Given instruction 1 >> Quote the passage of the Flink thread starting at "novakov-alexey avatar May 17" and ending at "the very beginning.".

Source extract >>
ZachFontenot avatar May 16 '25 18:05 ZachFontenot

Could you describe where do you deploy Flink fat JAR? It is on-prem Flink Standalone cluster?

novakov-alexey avatar May 17 '25 16:05 novakov-alexey

Just the local cluster

ZachFontenot avatar May 17 '25 20:05 ZachFontenot

let me try with latest version. I guess by local cluster you mean Flink standalone mode like this https://nightlies.apache.org/flink/flink-docs-master/docs/deployment/resource-providers/standalone/overview/ and not something else.

I guess we need to prepare some docker-compose example to prevent people from being stuck at the very beginning.

novakov-alexey avatar May 18 '25 07:05 novakov-alexey

Just checked on standalone session mode. it works fine on Flink 2.0, should work on on Flink1.x as well. There are steps to test:

  1. Put this library into the cluster lib folder, i.e. download this JAR: https://repo1.maven.org/maven2/org/flinkextended/flink-scala-api-2_3/1.2.8/flink-scala-api-2_3-1.2.8.jar and put inside your flink/lib folder of the JM and TM installations.
  2. Remove scala*.jar from flink/lib installation.
  3. Now start (or restart) Flink standalone cluster to apply changes in the lib folder we made in the steps 1 & 2.
  4. Submit Flink job via flink run command on started cluster.

I am using single machine with the Flink installation to start new cluster and run "flink run" command. Code I used:

package org.example

import org.apache.flinkx.api.*
import org.apache.flinkx.api.serializers.*

@main def wordCountExample =
  val env = StreamExecutionEnvironment.getExecutionEnvironment  
  val text = env.fromElements(
    "To be, or not to be,--that is the question:--",
    "Whether 'tis nobler in the mind to suffer",
    "The slings and arrows of outrageous fortune",
    "Or to take arms against a sea of troubles,"
  )

  text
    .flatMap(_.toLowerCase.split("\\W+"))
    .map((_, 1))
    .keyBy(_._1)
    .sum(1)
    .print()

  env.execute("wordCount")

Command sbt assembly gives me a fat JAR, in my case I am using my GitHub project called flink-sandbox

flink-sandbox/modules/core/target/scala-3.3.5/core-assembly-0.1.0-SNAPSHOT.jar
./bin/flink run  -c org.example.wordCountExample ../flink-sandbox/modules/core/target/scala-3.3.5/core-assembly-0.1.0-SNAPSHOT.jar 
Job has been submitted with JobID ec45d591de66283cce30d08dec5e265c
Program execution finished
Job with JobID ec45d591de66283cce30d08dec5e265c has finished.
Job Runtime: 487 ms
Image

P.S. session mode uses a but weird class loading, even if you pack this scala-api into your fat JAR it is not going to be detected, so this is why we have to add it explicitly into the cluster lib folder. Other user-side libraries is ok to keep in your far JAR.

novakov-alexey avatar Jul 13 '25 17:07 novakov-alexey

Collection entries
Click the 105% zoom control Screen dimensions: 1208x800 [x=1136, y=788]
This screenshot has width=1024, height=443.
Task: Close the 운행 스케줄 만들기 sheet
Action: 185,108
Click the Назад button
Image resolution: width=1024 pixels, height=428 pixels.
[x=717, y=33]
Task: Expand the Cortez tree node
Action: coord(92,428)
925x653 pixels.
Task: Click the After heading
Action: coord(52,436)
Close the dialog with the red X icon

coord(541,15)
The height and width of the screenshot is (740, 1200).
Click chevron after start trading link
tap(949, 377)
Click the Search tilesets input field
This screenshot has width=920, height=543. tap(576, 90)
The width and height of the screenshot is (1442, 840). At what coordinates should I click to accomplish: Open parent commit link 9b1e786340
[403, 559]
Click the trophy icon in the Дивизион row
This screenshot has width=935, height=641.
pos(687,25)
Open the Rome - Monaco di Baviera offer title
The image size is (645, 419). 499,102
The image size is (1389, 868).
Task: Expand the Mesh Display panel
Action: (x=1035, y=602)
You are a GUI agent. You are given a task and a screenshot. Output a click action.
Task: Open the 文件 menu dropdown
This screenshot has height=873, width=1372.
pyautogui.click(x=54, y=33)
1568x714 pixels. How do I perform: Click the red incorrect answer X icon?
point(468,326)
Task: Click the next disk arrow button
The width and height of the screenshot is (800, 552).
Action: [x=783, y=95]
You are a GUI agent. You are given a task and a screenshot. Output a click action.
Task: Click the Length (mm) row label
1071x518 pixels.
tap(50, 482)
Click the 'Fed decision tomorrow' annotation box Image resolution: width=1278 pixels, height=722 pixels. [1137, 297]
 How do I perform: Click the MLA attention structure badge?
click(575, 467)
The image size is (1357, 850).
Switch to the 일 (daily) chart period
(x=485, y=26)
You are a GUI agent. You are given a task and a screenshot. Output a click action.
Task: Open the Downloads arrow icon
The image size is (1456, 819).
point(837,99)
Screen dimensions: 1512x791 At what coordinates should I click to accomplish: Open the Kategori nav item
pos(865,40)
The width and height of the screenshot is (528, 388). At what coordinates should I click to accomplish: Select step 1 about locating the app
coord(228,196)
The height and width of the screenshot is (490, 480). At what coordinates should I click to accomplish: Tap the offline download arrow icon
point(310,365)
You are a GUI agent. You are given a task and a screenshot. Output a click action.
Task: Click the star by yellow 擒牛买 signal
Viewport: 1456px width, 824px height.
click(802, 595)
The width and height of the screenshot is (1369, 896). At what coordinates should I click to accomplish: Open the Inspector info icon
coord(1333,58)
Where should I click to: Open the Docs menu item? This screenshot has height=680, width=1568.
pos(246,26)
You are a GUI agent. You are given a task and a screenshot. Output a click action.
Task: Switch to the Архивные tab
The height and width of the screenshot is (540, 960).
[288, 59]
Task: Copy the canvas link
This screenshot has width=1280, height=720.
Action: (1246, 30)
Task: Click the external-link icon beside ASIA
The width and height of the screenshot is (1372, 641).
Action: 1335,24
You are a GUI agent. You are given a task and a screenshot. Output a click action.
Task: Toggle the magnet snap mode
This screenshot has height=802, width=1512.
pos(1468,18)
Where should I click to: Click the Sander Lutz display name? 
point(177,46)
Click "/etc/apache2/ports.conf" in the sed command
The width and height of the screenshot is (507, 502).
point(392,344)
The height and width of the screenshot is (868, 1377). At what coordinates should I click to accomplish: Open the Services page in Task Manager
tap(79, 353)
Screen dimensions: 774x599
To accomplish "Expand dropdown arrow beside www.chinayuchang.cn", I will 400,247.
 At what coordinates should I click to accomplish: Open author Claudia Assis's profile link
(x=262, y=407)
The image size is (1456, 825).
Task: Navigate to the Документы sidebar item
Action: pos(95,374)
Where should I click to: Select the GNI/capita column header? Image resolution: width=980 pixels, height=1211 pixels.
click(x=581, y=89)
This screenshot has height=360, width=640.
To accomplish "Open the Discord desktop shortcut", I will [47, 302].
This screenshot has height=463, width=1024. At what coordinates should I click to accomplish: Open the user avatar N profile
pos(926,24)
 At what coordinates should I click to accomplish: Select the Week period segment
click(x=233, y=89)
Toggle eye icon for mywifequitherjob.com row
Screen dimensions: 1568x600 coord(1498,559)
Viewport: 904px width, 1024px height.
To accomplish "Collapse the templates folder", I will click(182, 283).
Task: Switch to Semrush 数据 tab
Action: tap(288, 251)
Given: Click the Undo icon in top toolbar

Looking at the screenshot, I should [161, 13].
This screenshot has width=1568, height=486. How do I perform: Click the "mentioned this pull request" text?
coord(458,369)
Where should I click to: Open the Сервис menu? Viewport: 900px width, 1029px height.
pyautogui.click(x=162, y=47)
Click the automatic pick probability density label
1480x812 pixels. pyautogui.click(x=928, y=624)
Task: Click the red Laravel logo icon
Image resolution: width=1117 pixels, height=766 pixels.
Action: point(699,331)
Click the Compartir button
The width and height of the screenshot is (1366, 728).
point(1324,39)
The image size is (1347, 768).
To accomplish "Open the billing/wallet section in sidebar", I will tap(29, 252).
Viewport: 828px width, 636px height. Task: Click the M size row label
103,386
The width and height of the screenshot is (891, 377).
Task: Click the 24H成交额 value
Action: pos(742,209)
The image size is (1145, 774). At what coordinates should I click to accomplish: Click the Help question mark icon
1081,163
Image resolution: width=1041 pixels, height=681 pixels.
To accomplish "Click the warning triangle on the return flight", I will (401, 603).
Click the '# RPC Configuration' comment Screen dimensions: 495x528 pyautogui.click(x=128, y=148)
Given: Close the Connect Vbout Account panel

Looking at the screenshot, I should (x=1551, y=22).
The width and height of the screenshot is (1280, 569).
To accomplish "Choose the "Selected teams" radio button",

Given instruction 2 >> In the records, rename "trophy" to "medal" in the lines starting at the one containing "Click the Search tilesets input field" and ending at the one containing "coord(228,196)", leaving everything else unchanged, and output only those lines.

Full answer 1 >>
novakov-alexey avatar May 17 '25 16:05 novakov-alexey

Just the local cluster

ZachFontenot avatar May 17 '25 20:05 ZachFontenot

let me try with latest version. I guess by local cluster you mean Flink standalone mode like this https://nightlies.apache.org/flink/flink-docs-master/docs/deployment/resource-providers/standalone/overview/ and not something else.

I guess we need to prepare some docker-compose example to prevent people from being stuck at the very beginning.

Full answer 2 >>
Click the Search tilesets input field
This screenshot has width=920, height=543. tap(576, 90)
The width and height of the screenshot is (1442, 840). At what coordinates should I click to accomplish: Open parent commit link 9b1e786340
[403, 559]
Click the medal icon in the Дивизион row
This screenshot has width=935, height=641.
pos(687,25)
Open the Rome - Monaco di Baviera offer title
The image size is (645, 419). 499,102
The image size is (1389, 868).
Task: Expand the Mesh Display panel
Action: (x=1035, y=602)
You are a GUI agent. You are given a task and a screenshot. Output a click action.
Task: Open the 文件 menu dropdown
This screenshot has height=873, width=1372.
pyautogui.click(x=54, y=33)
1568x714 pixels. How do I perform: Click the red incorrect answer X icon?
point(468,326)
Task: Click the next disk arrow button
The width and height of the screenshot is (800, 552).
Action: [x=783, y=95]
You are a GUI agent. You are given a task and a screenshot. Output a click action.
Task: Click the Length (mm) row label
1071x518 pixels.
tap(50, 482)
Click the 'Fed decision tomorrow' annotation box Image resolution: width=1278 pixels, height=722 pixels. [1137, 297]
 How do I perform: Click the MLA attention structure badge?
click(575, 467)
The image size is (1357, 850).
Switch to the 일 (daily) chart period
(x=485, y=26)
You are a GUI agent. You are given a task and a screenshot. Output a click action.
Task: Open the Downloads arrow icon
The image size is (1456, 819).
point(837,99)
Screen dimensions: 1512x791 At what coordinates should I click to accomplish: Open the Kategori nav item
pos(865,40)
The width and height of the screenshot is (528, 388). At what coordinates should I click to accomplish: Select step 1 about locating the app
coord(228,196)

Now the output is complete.